Im Vergleich zum geltenden Schweizer Datenschutzgesetz (DSG) werden mit der europäischen DSGVO verschiedene wichtige und teilweise strenge Neuerungen eingeführt. Die nachfolgenden Ausführungen sollen dazu einen Überblick geben; zudem wird kurz auf den aktuellen Entwurf des Schweizer Datenschutzgesetzes eingegangen.

2. Kerngehalt der Regelungen der DSGVO

2.1 Anwendungsbereich

Die Verordnung entfaltet eine extraterritoriale Wirkung, d.h. der Anwendungsbereich der Verordnung wird auf Unternehmen mit Sitz ausserhalb der Europäischen Union ausgeweitet: Gemäss Art. 3 Abs. 2 DSGVO ist die Verordnung auf Datenverarbeitungen anwendbar, wenn das betreffende Unternehmen zwar über keine Niederlassung in der EU verfügt, seine Waren und Dienstleistungen aber in der EU bzw. Personen mit Wohnsitz in der EU anbietet oder alternativ das Verhalten von Personen in der EU beobachtet.

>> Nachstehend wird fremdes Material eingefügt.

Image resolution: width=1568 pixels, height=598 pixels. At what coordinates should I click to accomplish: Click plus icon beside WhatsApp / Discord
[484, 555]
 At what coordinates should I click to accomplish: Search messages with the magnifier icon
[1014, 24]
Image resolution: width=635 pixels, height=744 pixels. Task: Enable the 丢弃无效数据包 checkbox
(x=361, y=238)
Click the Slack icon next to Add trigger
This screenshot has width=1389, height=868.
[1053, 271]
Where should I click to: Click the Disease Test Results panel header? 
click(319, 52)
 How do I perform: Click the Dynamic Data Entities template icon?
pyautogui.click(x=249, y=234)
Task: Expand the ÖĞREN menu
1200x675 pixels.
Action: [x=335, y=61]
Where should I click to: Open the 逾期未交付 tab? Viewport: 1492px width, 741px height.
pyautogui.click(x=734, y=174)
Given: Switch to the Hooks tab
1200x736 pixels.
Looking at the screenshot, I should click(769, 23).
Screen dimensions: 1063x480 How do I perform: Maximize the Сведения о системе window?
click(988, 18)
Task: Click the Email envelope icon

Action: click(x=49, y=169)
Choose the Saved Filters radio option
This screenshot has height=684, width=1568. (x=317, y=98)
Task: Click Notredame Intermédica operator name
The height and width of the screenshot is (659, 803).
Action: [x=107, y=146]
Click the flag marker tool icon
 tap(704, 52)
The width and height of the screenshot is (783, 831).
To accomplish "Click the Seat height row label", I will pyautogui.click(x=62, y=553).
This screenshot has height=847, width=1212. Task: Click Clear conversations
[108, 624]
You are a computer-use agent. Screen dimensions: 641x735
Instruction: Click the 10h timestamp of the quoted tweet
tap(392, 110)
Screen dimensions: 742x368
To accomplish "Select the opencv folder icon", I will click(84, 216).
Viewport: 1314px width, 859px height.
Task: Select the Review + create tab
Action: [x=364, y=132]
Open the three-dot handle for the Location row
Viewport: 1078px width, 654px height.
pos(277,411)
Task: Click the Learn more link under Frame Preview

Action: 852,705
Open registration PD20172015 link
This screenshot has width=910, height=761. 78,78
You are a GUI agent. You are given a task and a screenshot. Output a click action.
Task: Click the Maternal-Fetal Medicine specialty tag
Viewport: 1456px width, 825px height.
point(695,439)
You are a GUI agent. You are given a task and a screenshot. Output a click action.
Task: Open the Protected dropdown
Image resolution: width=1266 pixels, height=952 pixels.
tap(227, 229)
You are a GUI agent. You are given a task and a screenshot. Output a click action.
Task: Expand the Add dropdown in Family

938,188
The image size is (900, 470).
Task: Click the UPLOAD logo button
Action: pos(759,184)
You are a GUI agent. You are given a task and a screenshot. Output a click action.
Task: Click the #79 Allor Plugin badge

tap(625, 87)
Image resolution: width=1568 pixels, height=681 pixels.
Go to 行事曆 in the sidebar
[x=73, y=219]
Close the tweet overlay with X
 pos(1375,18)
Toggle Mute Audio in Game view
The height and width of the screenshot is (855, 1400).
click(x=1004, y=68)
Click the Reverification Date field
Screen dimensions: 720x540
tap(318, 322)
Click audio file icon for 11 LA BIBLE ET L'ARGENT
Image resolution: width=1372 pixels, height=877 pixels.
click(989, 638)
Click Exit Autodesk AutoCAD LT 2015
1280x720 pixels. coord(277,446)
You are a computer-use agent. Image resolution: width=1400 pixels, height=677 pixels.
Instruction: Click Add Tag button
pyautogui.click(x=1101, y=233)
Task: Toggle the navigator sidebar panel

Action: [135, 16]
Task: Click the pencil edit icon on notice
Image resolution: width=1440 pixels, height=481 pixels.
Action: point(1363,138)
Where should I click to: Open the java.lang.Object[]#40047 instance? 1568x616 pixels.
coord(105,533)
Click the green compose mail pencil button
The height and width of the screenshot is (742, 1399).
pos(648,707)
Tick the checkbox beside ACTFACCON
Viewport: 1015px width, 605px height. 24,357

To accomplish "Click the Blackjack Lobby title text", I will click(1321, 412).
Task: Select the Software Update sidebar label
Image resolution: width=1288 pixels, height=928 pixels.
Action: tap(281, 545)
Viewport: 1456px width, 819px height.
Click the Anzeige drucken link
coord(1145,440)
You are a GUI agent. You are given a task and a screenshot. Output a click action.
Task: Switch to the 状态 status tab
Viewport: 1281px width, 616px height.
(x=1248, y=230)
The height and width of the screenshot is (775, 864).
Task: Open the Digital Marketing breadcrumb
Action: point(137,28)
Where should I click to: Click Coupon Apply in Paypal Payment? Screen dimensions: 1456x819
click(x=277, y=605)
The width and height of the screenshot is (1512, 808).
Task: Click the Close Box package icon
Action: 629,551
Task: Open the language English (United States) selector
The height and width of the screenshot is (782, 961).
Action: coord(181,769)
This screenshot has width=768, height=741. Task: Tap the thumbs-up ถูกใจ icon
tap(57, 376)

Was unter «Anbieten von Waren und Dienstleistungen» zu verstehen ist, wird in der DSGVO nicht näher definiert. Massgeblich ist stets der tatsächliche Inhalt eines Angebots im Einzelfall. Wesentlich ist die Ausrichtung auf den (Endkunden-) Markt in der EU. Erforderlich ist somit ein grenzüberschreitendes Element.(2) Bietet ein Schweizer Unternehmen etwa Personen in der EU die Möglichkeit, Waren oder Dienstleistungen über seine Website oder App zu bestellen, so dürfte der Anwendungsbereich der DSGVO erfüllt sein. Das blosse Betreiben einer Website, die auch von Personen in der EU abgerufen werden kann, reicht hingegen grundsätzlich nicht.(3) Im Übrigen ist es unerheblich, ob die konkreten Waren oder Dienstleistungen entgeltlich angeboten werden. Auch das kostenlose Angebot ist ausdrücklich von der Bestimmung erfasst. Ob ein Unternehmen unter den Anwendungsbereich fällt, ist letztlich aufgrund der konkreten Geschäftstätigkeit unter Berücksichtigung der spezifischen Umstände zu beurteilen. Aufgrund der zum Teil weitreichenden Folgen der Unterstellung unter die Verordnung, insbesondere in organisatorischer Hinsicht, ist es empfehlenswert, eine genaue Prüfung vorzunehmen.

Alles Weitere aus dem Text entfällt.